05:13Il avait ainsi, par sa plume, ou plutôt en tapotant avec ses doigts sur son ordinateur, écrit qu'il avait conscience qu'elle ne pouvait réagir, qu'il avait conscience pleinement de cet état de sidération.
05:26C'est pour cela que les juges ont pu retenir la sidération. S'ils ne l'avaient pas dit, s'ils ne l'avaient pas écrit, je pense que la décision aurait été différente.

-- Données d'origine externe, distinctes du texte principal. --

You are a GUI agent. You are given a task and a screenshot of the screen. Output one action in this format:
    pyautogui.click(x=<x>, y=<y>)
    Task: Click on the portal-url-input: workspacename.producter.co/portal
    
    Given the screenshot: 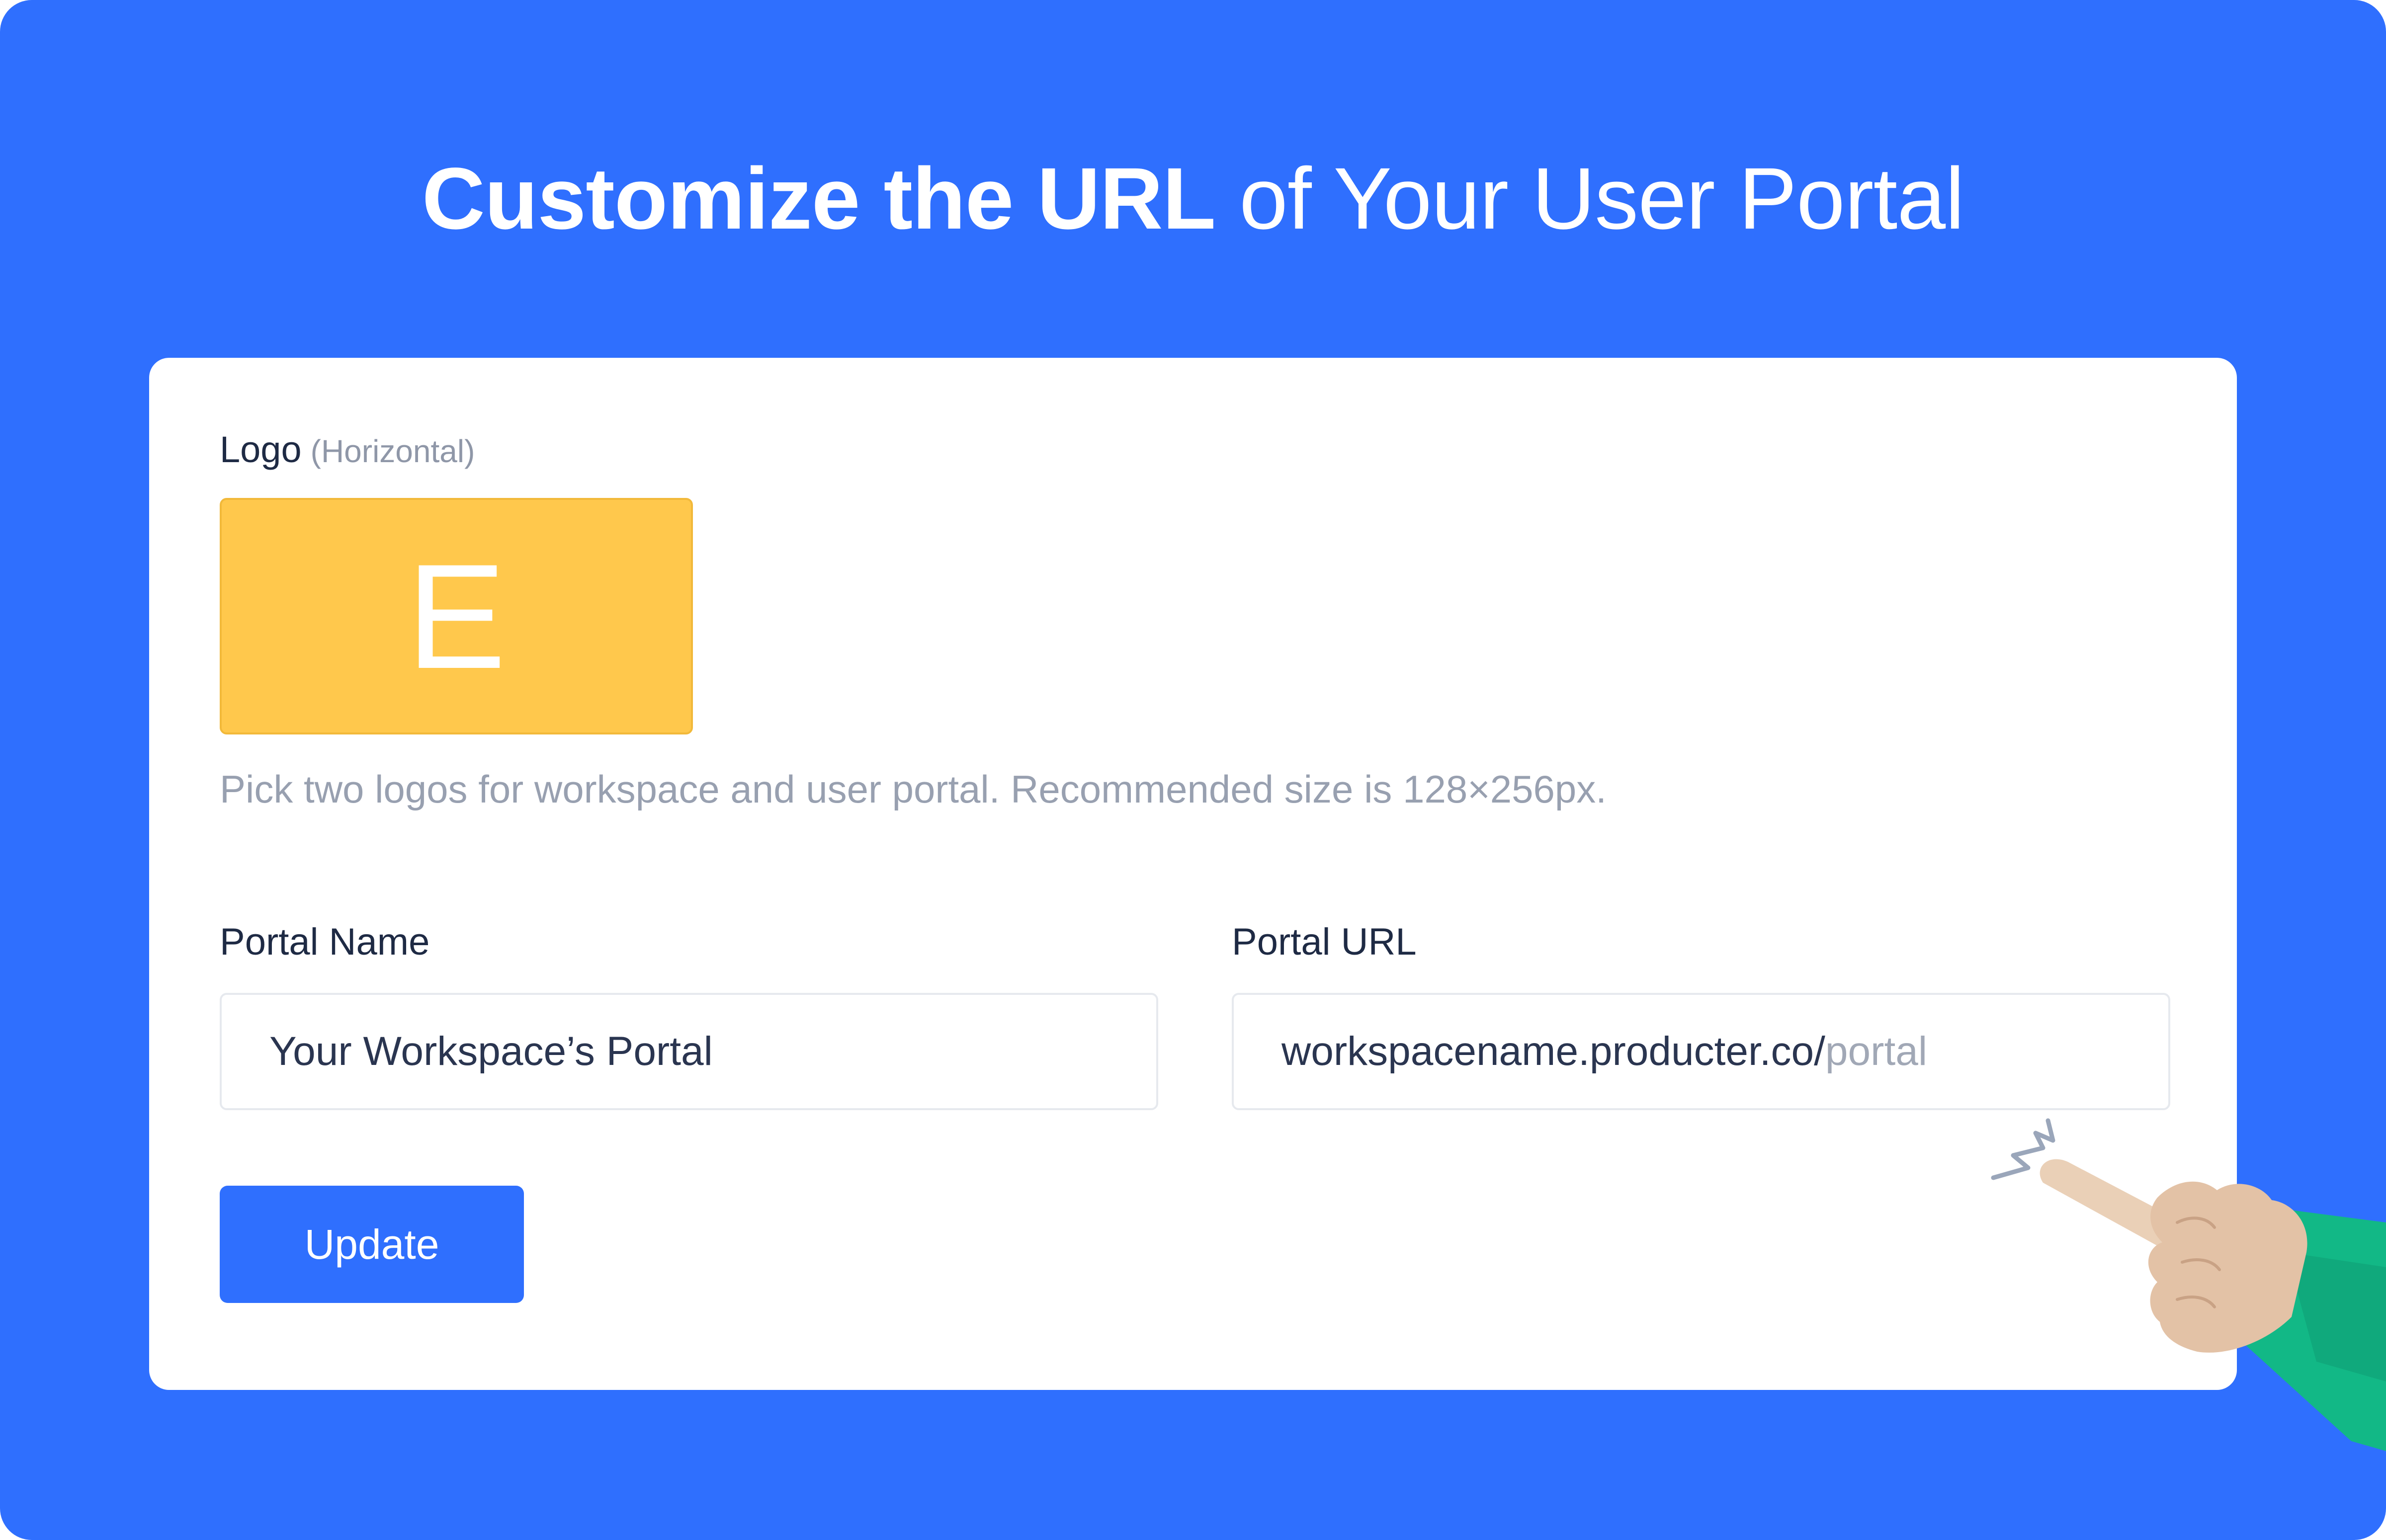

05:36Donc c'est une avancée majeure. Je l'ai dit et je le répète, mais ça ne suffira pas. Pourquoi est-ce qu'il n'aurait pas été condamné s'il n'avait pas de lui-même constaté physiquement ?
05:48Il n'avait pas dit qu'elle était en état de sidération, bien évidemment, mais il avait constaté les effets sur l'expression de son accord ou pas et sur son comportement.
05:57S'il ne l'avait pas dit cela, je pense que nous aurions eu cet élément intentionnel qui toujours, ou en tout cas très souvent, est le problème majeur dans notre droit.
06:06Nous avons ces trois éléments à retenir. L'élément légal, l'infraction existe, elle est prévue par la loi, il y a une peine qui est choisie par législateur en fonction du comportement.
06:18L'élément matériel pour le viol, c'est ce coït, cette pénétration ou cet acte bucogénital. Il y a l'élément intentionnel, c'est-à-dire l'élément moral aussi, pouvons-nous entendre,
06:30cette intention de l'auteur de commettre l'acte et avoir conscience, notamment dans ces états de contrainte ou de surprise, que la surprise ou la contrainte qu'il a mis en place ou qu'il a exploité ont eu une incidence sur la victime.
06:46C'est non seulement la matérialité mais la conscience que le contexte qu'il a mis en place a permis de passer à l'acte.
06:56Prouver l'élément intentionnel est ce qui me semble le plus difficile, ou en tout cas est très difficile dans notre droit.
07:03Et s'il n'est pas possible de démontrer cet élément intentionnel, il n'y a pas de condamnation.
07:08Et c'est parce que je ne pouvais pas le démontrer que j'ai classé sans suite des procédures, que j'ai rendu des ordonnances de non-lieu comme juge d'instruction et que j'ai relaxé au tribunal correctionnel ou décidé avec les jurés et les collègues magistrats d'un acquittement à la cour d'assises.
07:24Il m'est souvent arrivé de dire aux victimes lorsque je présidais l'audience « Madame, je vous crois ».
07:28Mais je ne peux pas, avec les éléments de la procédure et avec les exigences de la loi, condamner l'auteur.
07:37C'était une nécessité pour moi de l'expliquer, parce qu'il n'y a pas pire sanction supplémentaire, ai-je envie de dire, que ce sentiment de ne pas être cru et surtout ce sentiment parfois d'être considéré comme une menteuse.
07:49Non.
07:51Oui, je les croyais. Je croyais qu'elles n'avaient pas consenti librement et qu'elles avaient vécu ce qui s'est passé comme une effraction dans leur intimité, comme un viol ou comme une agression sexuelle.
08:05Le consentement, il est partout dans l'enquête, il est partout dans nos débats judiciaires, mais il n'est toujours pas dans la loi.